• WHAT TO WORK ON
Read the material below and count the lines holding the string "computer". Give that count with nothing added.

• DATA PROVIDED
== Segment start ==

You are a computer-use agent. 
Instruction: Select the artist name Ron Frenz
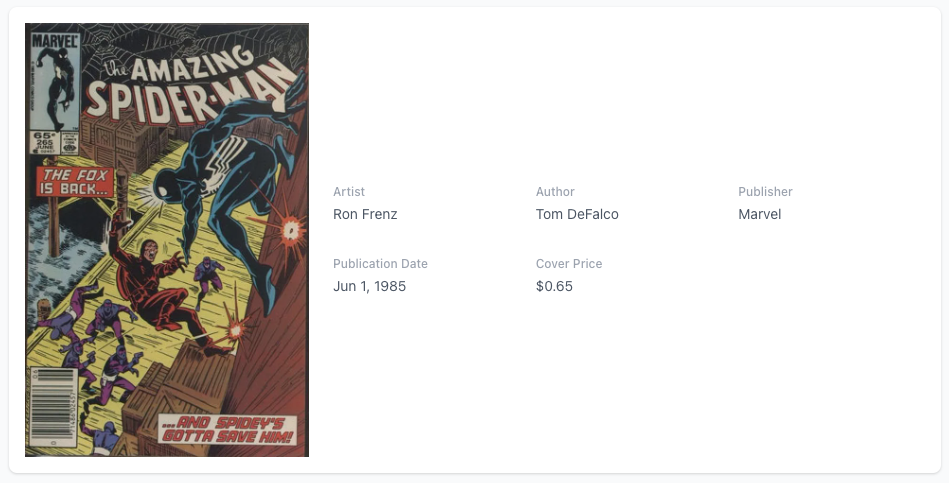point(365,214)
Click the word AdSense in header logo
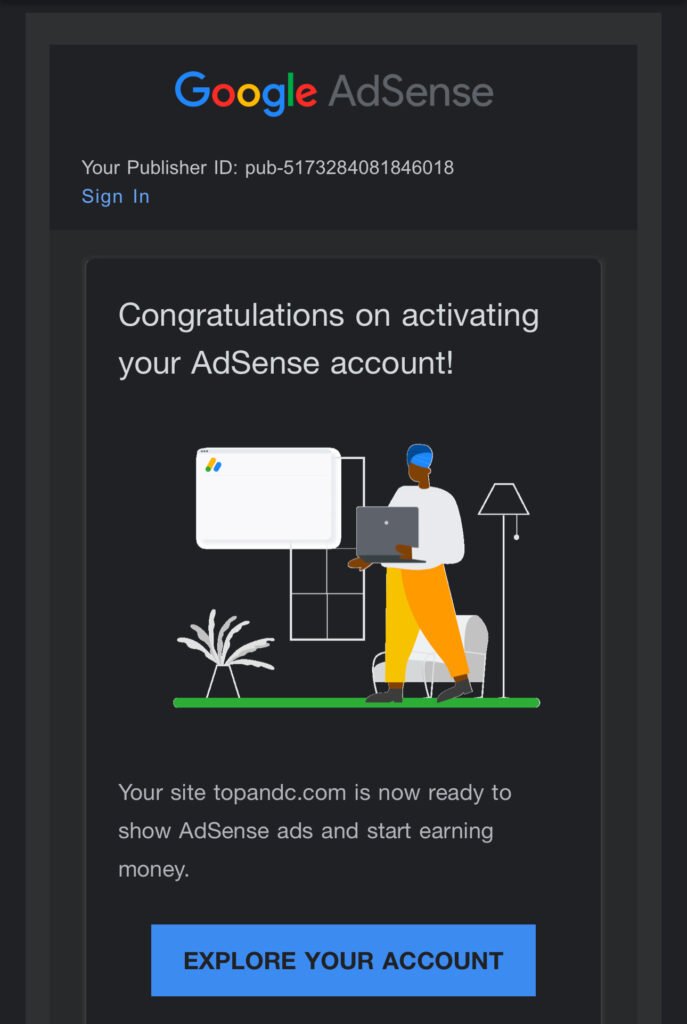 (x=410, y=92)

== Segment end ==
== Segment start ==

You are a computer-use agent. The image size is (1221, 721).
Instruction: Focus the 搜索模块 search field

== Segment end ==

• SOLUTION BELOW
2